EXCERPTED TEXT →
Table 4. Impact of different negative sampling strategies on model performance.

3.4 Evaluation on standard benchmark datasets

To address the important concern regarding dataset standardization and ensure comprehensive comparability with established methods, we conducted additional experiments on widely recognized DTI benchmark datasets. This evaluation includes DTINet, Hetionet, BioSNAP, BindingDB, and Yamanishi_08 datasets, which have been extensively utilized by state-of-the-art heterogeneous network models including KGE_NFM, NeoDTI, and GraphBAN.

The DTINet dataset contains 5,018 drug-target interactions between 708 drugs and 1,512 targets, while Hetionet provides a comprehensive biomedical knowledge graph with 47,031 nodes and 2,250,197 relationships across 11 node types. BioSNAP offers large-scale biological networks with over 15,000 drug-target pairs, and BindingDB represents one of the largest publicly available databases of measured binding affinities. The Yamanishi_08 dataset, despite its smaller size of 3,681 interactions, remains a gold standard due to its high-quality curation and widespread adoption in the community.

Our experimental results on these benchmark datasets demonstrate the robustness and generalizability of the Hetero-KGraphDTI framework across different data characteristics and scales. Table 5 presents the comparative performance analysis against established baseline methods on these standard benchmarks. The results indicate that our approach maintains consistent performance advantages across diverse dataset properties, achieving superior AUROC and AUPR scores while demonstrating particular strength in handling the complex heterogeneous structures present in datasets like Hetionet and DTINet.

Table 5

Table 5. Performance comparison on standard benchmark datasets. Best results are highlighted in bold, second-best results are underlined.

The comprehensive evaluation reveals several important insights regarding the performance characteristics of our framework across different dataset types. On DTINet, our method achieves a notable improvement of 1.6% in AUROC and 2.9% in AUPR compared to the second-best performing baseline, demonstrating the effectiveness of our knowledge integration approach even on smaller, more curated datasets. The performance gains are particularly pronounced on Hetionet, where the complex heterogeneous structure aligns well with our framework’s design philosophy, resulting in improvements of 2.1% in AUROC and 2.8% in AUPR. These results validate our methodological approach of leveraging diverse knowledge graph structures to enhance prediction accuracy.

DATA EXTRACTS →

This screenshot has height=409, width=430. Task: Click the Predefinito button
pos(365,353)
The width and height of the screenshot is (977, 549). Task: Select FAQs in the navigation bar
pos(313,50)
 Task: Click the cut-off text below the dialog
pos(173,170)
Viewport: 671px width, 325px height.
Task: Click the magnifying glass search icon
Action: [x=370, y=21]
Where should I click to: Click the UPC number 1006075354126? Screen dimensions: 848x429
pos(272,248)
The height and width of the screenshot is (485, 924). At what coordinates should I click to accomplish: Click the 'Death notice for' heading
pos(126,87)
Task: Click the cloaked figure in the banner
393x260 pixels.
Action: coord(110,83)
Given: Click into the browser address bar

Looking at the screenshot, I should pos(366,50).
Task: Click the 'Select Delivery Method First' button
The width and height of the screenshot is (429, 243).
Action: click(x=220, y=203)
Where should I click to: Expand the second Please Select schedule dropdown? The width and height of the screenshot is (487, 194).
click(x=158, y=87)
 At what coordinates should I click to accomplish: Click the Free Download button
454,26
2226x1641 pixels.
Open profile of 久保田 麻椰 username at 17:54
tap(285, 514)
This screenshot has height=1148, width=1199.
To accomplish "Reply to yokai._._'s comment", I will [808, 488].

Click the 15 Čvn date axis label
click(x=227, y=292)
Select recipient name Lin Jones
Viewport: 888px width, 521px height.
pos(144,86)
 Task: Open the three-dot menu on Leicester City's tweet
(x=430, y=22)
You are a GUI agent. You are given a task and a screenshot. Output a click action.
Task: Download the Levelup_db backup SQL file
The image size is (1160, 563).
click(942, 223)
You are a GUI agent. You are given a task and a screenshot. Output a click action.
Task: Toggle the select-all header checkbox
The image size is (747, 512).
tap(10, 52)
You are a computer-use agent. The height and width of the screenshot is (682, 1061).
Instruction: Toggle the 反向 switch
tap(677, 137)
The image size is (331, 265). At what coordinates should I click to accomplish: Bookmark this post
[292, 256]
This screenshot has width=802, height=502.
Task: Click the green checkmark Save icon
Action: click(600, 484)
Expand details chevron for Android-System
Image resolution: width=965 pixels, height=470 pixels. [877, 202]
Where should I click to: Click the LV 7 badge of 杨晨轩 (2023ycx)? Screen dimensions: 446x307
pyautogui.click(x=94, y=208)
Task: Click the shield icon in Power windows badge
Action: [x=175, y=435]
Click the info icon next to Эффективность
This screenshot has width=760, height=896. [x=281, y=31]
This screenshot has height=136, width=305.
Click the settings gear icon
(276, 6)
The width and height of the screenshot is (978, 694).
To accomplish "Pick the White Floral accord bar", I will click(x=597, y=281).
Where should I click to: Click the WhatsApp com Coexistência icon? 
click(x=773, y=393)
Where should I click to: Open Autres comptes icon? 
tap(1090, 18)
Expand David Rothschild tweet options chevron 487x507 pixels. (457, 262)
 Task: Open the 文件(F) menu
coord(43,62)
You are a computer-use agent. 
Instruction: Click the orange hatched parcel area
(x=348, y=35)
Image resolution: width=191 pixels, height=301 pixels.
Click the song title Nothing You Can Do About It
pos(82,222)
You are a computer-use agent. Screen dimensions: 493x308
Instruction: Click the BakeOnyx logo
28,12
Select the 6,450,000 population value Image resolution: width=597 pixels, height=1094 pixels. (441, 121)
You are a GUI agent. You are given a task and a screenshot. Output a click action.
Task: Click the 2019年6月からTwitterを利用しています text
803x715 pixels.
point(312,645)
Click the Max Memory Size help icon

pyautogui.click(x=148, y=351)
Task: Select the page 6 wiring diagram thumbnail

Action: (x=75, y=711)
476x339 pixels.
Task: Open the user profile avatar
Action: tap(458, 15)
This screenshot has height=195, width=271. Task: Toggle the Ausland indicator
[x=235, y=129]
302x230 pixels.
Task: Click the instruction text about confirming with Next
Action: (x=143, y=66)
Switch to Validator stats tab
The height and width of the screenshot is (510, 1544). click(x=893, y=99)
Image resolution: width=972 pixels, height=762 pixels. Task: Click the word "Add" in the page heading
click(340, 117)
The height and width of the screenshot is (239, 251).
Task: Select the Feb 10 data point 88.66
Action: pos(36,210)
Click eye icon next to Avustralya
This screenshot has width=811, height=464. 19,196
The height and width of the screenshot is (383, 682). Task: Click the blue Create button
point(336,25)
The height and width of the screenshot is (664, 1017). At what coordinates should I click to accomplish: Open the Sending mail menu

EXERCISES TO COMPLETE →
- a) In the benchmark evaluation text, how many drugs and how many targets does the DTINet dataset contain?
- b) Continue the benchmark evaluation text from its final sentence.

WRITTEN ANSWERS →
- a) 708 drugs and 1,512 targets.

- b)
On the larger-scale BioSNAP and BindingDB datasets, our framework maintains consistent performance advantages while demonstrating computational efficiency. The 1.6% AUROC improvement on BioSNAP and 1.8% improvement on BindingDB highlight the scalability of our approach to real-world applications with extensive drug-target interaction networks. The Yamanishi_08 results are particularly encouraging, as this dataset’s widespread adoption as a gold standard makes the 1.2% AUROC and 2.4% AUPR improvements highly significant for establishing methodological credibility within the research community. Statistical significance testing using paired t-tests confirms that all reported improvements are statistically significant with p-values less than 0.01, providing robust evidence for the superiority of our approach across these standard benchmarks. The consistency of performance improvements across datasets with varying characteristics—from the knowledge-rich Hetionet to the binding-focused BindingDB—demonstrates the generalizability and robustness of the Hetero-KGraphDTI framework for diverse DTI prediction scenarios.

3.5 Case studies

To further demonstrate the practical utility of our Hetero-KGraphDTI framework, we conduct several case studies by applying it to predict novel drug-target interactions for specific diseases and drugs of interest. We then validate the top predictions through literature evidence and experimental assays.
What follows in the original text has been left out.